There’s not much that can be said that hasn’t been said by many more eloquent than I.  But a few years ago, I wrote this:  And I’m glad I did.

2 Responses

  1. David, thanks for sharing/sharing again that memory. He touched so many lives, so many generations, so many causes. We sang Seeger’s songs when a busload of us left our small, historic peace college in the Midwest to march on Washington in April 1971 protesting the Viet Nam war. I can’t think of any other music that, to this day, produces such an emotional response.

  2. Did Mr Seeger transcend speciesism? Did he ever say one word about the misery of nonhuman animals? What of ‘the people’ he sentimentalized in his songs? Did they – do they – in the aggregate, take animals seriously? The people, the real people, not the luminous creatures who waft like clouds through the idylls of folk music, are narrow, savage and selfish. They routinely eat corpses and go to Seaworld. They buy puppies from pet stores or, if they’re unusually conscientious, from ‘good’ breeders. The notion that the plight of animals is a serious moral issue would almost certainly have drawn jeers from a typical Seeger audience, and maybe even from Mr Seeger himself. I say nothing of the morally degraded majority of workers, farmers and other common folk who were and are not only mindless speciesists but rabid consumerists, jingoists and racists. They tend to get airbrushed out of the picture when we sing about our brothers and sisters united in love. I prefer Metternich’s dictum; “If I had a brother, I would call him cousin.”

    Noam Chomsky is the perfect Seegerite, and certainly one of the most prominent. During an interview that can be seen on youtube he’s asked about vegetarianism and veganism. He dismisses the question with a barely concealed expression of irritation, and says, effectively: Why are you wasting my time with these trivialities. I’ve got more important things to worry about.

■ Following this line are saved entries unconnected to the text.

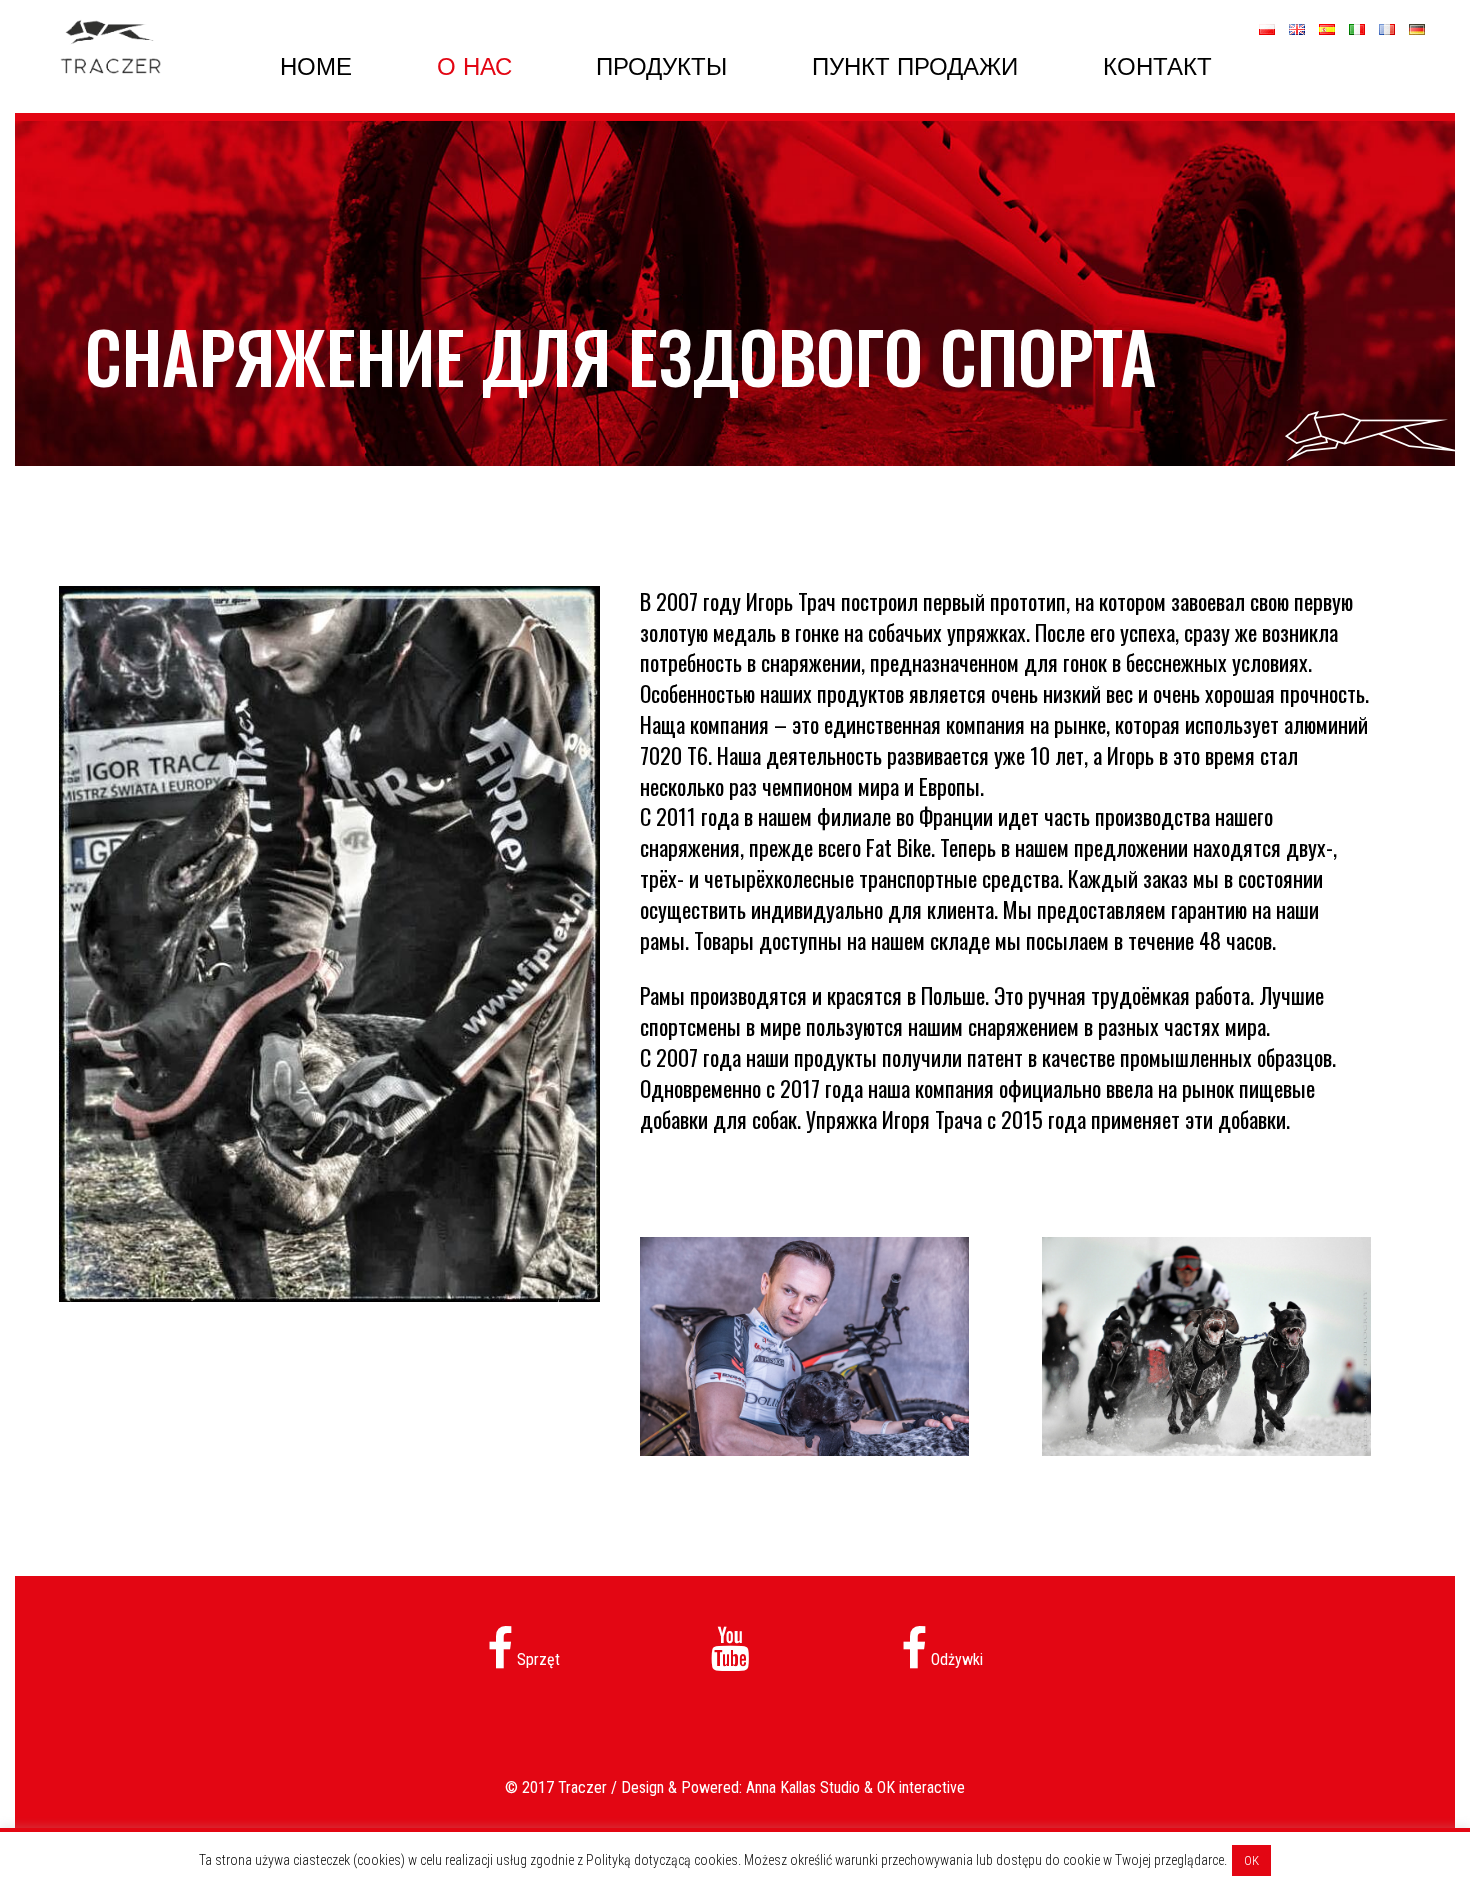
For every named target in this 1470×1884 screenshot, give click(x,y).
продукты (661, 66)
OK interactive (921, 1787)
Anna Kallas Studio (803, 1787)
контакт (1157, 66)
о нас (474, 66)
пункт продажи (915, 66)
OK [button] (1251, 1860)
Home (316, 66)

    Make no mistake. People, including Seeger’s people, are guided by brutal self-interest and brutal amour propre (vanity). They want steaks and they want a feeling of enormous self-worth. The latter has been founded since the dawn of time on the human/nonhuman contrast. Human ‘dignity’ has always been defined in opposition to animal lowliness. In his brilliant ‘2nd Discourse’, Rousseau rightly calls amour propre the defining human trait and imagines, with great psychological penetration, that it first emerged when humans decided that they were fundamentally superior to other animals.

    The contrast is constitutive of ‘humanness’. Look at all the humanistic texts. They’ll start with the obligatory preamble: Such-and-such a quality is what makes us human and not animal. Think of ordinary speech patterns. A person who feels particularly aggrieved will complain that he’s been treated like an animal. The worst criminals, we are told, are animals who have forfeited their wonderful humanity. The more liberal types will immediately chime in: Come, come! You musn’t say that. True, the fellow may have raped and killed half a dozen children. But it’s wrong to call him an animal. He’s still human… The list is endless and points to the perennial relevance of Rousseau’s observations. For most humans, the idea that animal suffering is akin to human suffering entails a vertiginous drop in status. It costs too much. Amour propre, whether on the left or right, will have none of it.

    Human and animal flourishing are inversely related. With every increase in living standards for ‘the people’ comes more animal suffering. With every addition to their numbers comes greater oppression. One cannot love the slave master if one loves the slave. For their own sake and for the sake of the other species they oppress, Seeger’s people deserve a peaceful extinction. Animal rights can be summed up in 2 words: Don’t breed!